SHORT EXERCISE>
Can you convert the material from the line with "Click the horizontal table scrollbar" to the line with "coord(73,129)" into a two-column CSV with the headers instruction and click, one row for each item, where each field is quoted and any line breaks become spaces?

══ THE DATA

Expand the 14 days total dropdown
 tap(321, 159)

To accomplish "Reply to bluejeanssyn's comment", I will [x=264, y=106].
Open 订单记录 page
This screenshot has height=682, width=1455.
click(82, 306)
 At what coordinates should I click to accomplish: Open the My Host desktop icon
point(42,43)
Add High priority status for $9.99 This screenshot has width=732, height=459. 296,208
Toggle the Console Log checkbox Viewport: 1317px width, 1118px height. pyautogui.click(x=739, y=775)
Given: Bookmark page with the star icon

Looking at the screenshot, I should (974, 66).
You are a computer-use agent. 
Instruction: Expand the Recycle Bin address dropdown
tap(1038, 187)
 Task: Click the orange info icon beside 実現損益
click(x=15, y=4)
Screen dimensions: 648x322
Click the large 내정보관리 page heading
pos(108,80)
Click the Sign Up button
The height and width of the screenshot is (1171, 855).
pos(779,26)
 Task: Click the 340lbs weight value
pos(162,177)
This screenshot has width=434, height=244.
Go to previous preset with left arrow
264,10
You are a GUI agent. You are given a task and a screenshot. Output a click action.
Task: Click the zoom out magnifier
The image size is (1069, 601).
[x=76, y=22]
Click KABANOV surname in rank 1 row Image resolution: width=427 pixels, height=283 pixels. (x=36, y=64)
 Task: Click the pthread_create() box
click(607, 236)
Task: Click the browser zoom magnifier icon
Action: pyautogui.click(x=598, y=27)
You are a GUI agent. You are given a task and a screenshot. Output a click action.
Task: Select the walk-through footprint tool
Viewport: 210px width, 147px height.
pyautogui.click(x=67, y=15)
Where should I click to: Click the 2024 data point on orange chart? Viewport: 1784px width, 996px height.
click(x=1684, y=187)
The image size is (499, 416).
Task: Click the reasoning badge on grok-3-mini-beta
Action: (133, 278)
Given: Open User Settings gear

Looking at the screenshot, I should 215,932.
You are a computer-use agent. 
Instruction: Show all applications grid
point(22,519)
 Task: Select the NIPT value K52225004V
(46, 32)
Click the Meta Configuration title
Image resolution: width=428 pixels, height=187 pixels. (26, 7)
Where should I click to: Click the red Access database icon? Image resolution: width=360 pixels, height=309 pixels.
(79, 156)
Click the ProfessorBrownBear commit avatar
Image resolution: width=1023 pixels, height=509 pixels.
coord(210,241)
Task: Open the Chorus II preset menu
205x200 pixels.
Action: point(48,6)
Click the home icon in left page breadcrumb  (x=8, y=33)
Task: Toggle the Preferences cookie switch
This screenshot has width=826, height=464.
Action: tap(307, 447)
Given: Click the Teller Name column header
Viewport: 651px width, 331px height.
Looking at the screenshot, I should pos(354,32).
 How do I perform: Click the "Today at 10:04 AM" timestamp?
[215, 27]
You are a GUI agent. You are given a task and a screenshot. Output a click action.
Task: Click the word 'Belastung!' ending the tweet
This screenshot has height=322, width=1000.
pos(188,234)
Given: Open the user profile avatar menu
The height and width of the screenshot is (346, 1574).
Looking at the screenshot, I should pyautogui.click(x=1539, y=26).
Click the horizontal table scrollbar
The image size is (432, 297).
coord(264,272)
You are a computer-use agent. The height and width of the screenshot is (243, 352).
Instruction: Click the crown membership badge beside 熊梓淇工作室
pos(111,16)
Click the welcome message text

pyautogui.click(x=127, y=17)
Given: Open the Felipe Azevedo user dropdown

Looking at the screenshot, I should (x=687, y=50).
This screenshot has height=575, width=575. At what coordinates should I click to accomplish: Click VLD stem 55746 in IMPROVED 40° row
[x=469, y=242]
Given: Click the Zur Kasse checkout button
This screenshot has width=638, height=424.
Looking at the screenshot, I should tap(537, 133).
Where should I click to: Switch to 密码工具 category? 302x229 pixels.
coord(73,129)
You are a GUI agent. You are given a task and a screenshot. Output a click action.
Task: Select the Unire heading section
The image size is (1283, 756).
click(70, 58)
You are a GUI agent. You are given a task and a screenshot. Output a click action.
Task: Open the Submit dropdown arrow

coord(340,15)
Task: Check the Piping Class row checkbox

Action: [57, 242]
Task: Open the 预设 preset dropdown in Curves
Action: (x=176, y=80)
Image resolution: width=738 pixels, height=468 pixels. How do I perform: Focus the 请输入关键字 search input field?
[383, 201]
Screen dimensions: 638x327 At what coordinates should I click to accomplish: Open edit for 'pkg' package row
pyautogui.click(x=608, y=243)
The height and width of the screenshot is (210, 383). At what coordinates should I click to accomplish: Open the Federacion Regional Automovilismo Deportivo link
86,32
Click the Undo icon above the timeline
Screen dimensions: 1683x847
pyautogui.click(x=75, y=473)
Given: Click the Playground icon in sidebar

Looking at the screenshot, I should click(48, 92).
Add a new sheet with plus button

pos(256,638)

════

RESULT OF THE EXERCISE>
instruction,click
"Click the horizontal table scrollbar The image size is (432, 297).","coord(264,272)"
"You are a computer-use agent. The height and width of the screenshot is (243, 352). Instruction: Click the crown membership badge beside 熊梓淇工作室","pos(111,16)"
"Click the welcome message text","pyautogui.click(x=127, y=17)"
"Given: Open the Felipe Azevedo user dropdown","Looking at the screenshot, I should (x=687, y=50)."
"This screenshot has height=575, width=575. At what coordinates should I click to accomplish: Click VLD stem 55746 in IMPROVED 40° row","[x=469, y=242]"
"Given: Click the Zur Kasse checkout button This screenshot has width=638, height=424.","Looking at the screenshot, I should tap(537, 133)."
"Where should I click to: Switch to 密码工具 category? 302x229 pixels.","coord(73,129)"